Musk just purchased 300,000 Blackwell GPU's. He's certainly not the only one with 10's of thousands of Nvidia GPU's in a single supercomputer. What you are talking about has nothing to do with the work involved keeping massive super computers like these running with constant hardware failures and software issues. Reliability absolutely matters.
https://www.tomshardware.com/tech-i...ee-hours-for-metas-16384-gpu-training-cluster
I think that article actually highlights what I'm talking about:
"the main trick for developers is to ensure that the system remains operational regardless of such local breakdowns.
...
the Llama 3 team maintained over a 90% effective training time."
You can't have perfect hardware reliability at these scales, so you need to have fault-tolerance at the software level. Once your system is fault tolerant, then you can afford to clock the hardware a bit higher before the failure rate increases so much that it ceases to be a net win. I'm not saying they actually do, but the presence of those failures clearly shows how effective their fault-tolerance strategies were.
No. TSMC's reticle limit is around 800mm2. All of Nvidia largest GPU's in recent years have been around this size. Hopper has 80 billion transistors. AD102 has 76billion transistors. Almost full die (98.6%) ADA A6000 boosts to 2505Mhz. More than 25% higher than Hopper.
Transistor counts can be misleading, because different types of transistors need to be different sizes. In particular I/O transistors are much larger than what's used in most of the computational logic. The H100 features a 3072-bit HBM2e interface and 48 NVLink lanes. There are probably other reasons behind the transistor density discrepancy, but that could be first among them.
The die sizes I found are
609 mm^2 for RTX 4090 (AD102) and
814 mm^2 for Hopper (H100). The dies have different architectures and different utilization rates of their functional units, with the compute kernels being tuned to achieve as close to 100% utilization as possible.
Next, consider the difference in workloads. In a realtime rendering workload, once you finish rendering a frame, the GPU gets some idle time. Not only that, but because not everything in rendering is parallelizable, you won't even have full occupancy while the frame is still rendering. For compute workloads, as long as the system isn't bottlenecked on communication or I/O, the GPU is running flat out. Hence, it totally makes sense that a realtime-oriented GPU would have higher boost clocks, because there will be more times when it's under comparitively low utilization.

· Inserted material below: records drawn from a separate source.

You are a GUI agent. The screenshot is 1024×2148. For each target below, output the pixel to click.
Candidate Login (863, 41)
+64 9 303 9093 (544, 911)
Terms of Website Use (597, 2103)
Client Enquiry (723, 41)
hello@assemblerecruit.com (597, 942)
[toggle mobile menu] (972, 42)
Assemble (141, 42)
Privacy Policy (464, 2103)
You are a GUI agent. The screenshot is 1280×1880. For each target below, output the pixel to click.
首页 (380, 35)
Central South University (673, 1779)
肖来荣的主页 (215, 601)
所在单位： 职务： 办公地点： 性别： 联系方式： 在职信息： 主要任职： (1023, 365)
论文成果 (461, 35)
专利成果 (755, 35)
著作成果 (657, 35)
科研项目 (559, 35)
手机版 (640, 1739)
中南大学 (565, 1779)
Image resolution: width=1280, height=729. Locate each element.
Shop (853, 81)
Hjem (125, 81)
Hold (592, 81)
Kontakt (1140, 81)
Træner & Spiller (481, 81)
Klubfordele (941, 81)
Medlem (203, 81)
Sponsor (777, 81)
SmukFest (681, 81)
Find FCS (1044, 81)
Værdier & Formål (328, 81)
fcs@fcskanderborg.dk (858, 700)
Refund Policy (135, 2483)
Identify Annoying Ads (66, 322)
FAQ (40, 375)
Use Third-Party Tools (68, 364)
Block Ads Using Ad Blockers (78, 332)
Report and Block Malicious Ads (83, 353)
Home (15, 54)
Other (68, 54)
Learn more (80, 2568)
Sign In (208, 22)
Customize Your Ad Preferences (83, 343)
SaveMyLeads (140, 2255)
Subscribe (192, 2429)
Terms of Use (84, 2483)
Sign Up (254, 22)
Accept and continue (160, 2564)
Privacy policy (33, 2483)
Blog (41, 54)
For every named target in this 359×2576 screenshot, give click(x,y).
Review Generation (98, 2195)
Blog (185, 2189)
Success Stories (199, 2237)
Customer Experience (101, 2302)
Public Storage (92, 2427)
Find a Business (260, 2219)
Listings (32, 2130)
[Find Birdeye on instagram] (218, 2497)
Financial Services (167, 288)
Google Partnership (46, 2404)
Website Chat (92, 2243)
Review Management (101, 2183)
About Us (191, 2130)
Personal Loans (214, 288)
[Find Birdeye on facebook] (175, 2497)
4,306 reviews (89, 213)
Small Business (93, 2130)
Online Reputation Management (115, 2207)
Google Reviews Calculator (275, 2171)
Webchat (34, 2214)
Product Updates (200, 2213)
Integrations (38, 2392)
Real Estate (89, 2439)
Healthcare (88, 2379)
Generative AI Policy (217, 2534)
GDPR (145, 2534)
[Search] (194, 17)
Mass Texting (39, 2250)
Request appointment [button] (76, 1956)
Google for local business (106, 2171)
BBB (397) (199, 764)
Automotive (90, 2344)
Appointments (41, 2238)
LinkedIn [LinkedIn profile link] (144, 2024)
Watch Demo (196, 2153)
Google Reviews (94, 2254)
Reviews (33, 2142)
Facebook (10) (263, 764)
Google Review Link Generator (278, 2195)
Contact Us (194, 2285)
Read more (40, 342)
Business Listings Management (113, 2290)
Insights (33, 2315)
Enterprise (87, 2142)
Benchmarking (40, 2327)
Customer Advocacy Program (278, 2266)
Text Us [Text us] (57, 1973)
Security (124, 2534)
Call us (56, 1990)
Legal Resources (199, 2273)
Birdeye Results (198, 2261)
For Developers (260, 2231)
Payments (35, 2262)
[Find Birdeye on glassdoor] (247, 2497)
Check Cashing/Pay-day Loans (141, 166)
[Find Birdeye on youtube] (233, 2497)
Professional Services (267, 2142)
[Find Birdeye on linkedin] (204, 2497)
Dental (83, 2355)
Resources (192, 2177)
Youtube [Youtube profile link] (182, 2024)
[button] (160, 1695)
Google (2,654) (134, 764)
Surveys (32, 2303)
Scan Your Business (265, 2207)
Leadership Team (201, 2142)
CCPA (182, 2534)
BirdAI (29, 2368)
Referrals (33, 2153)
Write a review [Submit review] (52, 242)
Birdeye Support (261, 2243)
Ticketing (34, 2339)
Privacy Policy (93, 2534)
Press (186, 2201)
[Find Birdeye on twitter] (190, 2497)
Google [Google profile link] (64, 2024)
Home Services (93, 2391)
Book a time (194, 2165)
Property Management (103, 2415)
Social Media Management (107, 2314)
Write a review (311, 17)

A 10U Hopper DGX system that has 8 GPU's in it uses about 10kW of power, the same system with Blackwell consumes over 14kW. An additional 4kW of heat to dissipate out of each 10U rack is not a trivial problem to solve. Not everyone is as smart as you and gets it right on the first try.
Heh, flattery will get you everywhere!
: )
I trust Nvidia and datacenter operators to appreciate the ever increasing challenges posed by cooling. I also agree with you that these aren't easy problems to solve. I'm no expert in these subject areas, so I find it interesting to hear the struggles of even those who are.